La France est-elle intolérante ? Non, à condition d’interpréter la laïcité comme une ouverture au pluralisme et de comprendre qu’aujourd’hui, le débat sur les signes religieux est beaucoup moins virulent.
À propos de : Charles Mercier et Philippe Portier, Les Jeunes et leur laïcité, Presses de Sciences Po ; Alain Policar, Laïcité : le grand malentendu, Flammarion
La France est-elle intolérante ? Non, à condition d’interpréter la laïcité comme une ouverture au pluralisme et de comprendre qu’aujourd’hui, le débat sur les signes religieux est beaucoup moins virulent.

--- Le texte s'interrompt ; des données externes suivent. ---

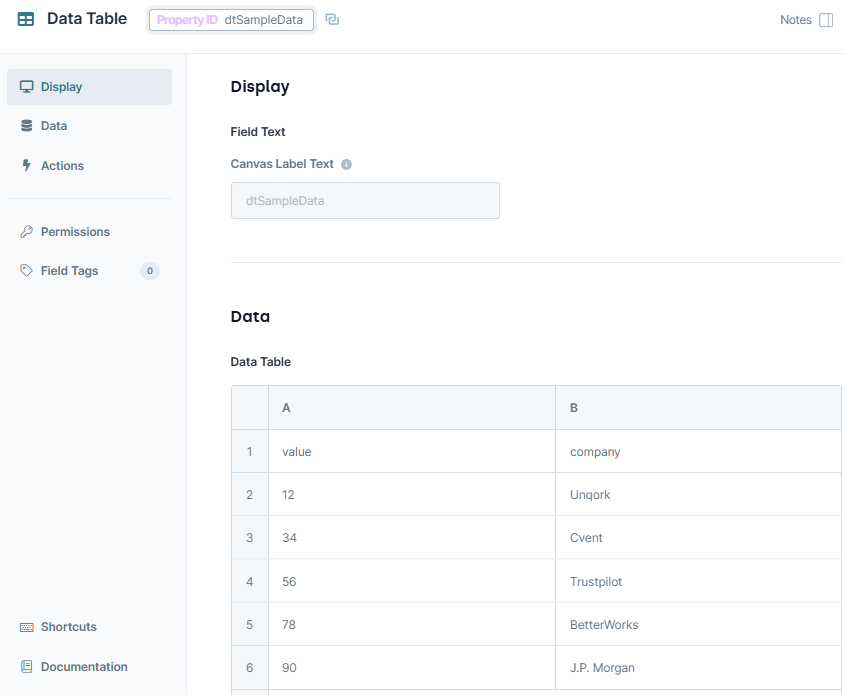Click the Display monitor icon in sidebar
The width and height of the screenshot is (845, 695).
pos(27,87)
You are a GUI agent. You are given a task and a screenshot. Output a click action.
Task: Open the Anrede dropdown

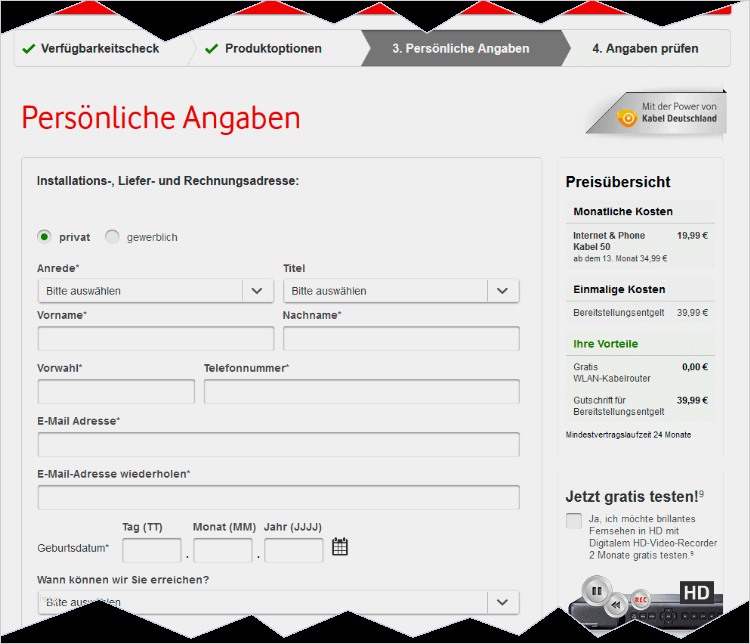155,291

Publiés simultanément à l’approche des 120 ans de la loi du 9 décembre 1905, l’ouvrage d’Alain Policar et celui écrit par Charles Mercier et par Philippe Portier envisagent la laïcité comme le point où se cristallise une mésentente devenue fondamentale entre une conception libérale et tolérante, fidèle à l’esprit de la loi de Séparation des Églises et de l’État, et une interprétation sécuritaire, oscillant entre méfiance et hostilité à l’égard des manifestations religieuses des minorités. Les deux livres abordent ainsi la fragmentation politique autour de la laïcité comme un révélateur, plus largement, du rapport à l’altérité religieuse et culturelle tel qu’il se déploierait dans la France contemporaine. La différence entre les deux approches est celle du terrain d’étude — ce qui peut les rendre, d’une certaine façon, complémentaires. Alain Policar, s’intéressant historiquement et philosophiquement aux champs politique (discours, actes législatifs et réglementaires) et intellectuel, met en lumière une distorsion progressive du principe de laïcité devenu valeur de la République, c’est-à-dire un élément identitaire, au prix d’incohérences et d’un renoncement à l’esprit de pacification hérité d’Aristide Briand. Cette analyse s’articule avec la promotion d’un modèle actualisé de républicanisme, inspiré par les travaux contemporains de philosophie et de théorie politique. Charles Mercier et Philippe Portier, de leur côté, se concentrent en sociologues sur les opinions exprimées dans la population, comparant les représentations de la laïcité des plus jeunes à celles de leurs aînés. Le résultat principal est de relativiser l’idée d’un fossé générationnel existant au sein de la société. Si des différences notables de positionnement entre la cohorte des 18-30 ans et celles qui la précèdent sont observables, elles ne doivent pas occulter, d’une part, la segmentation qui s’observe au sein de la jeunesse et, d’autre part, les importantes convergences intergénérationnelles formant un consensus moral plus important qu’il n’a pu l’être par le passé, autour d’une conception libérale très « briandiste ».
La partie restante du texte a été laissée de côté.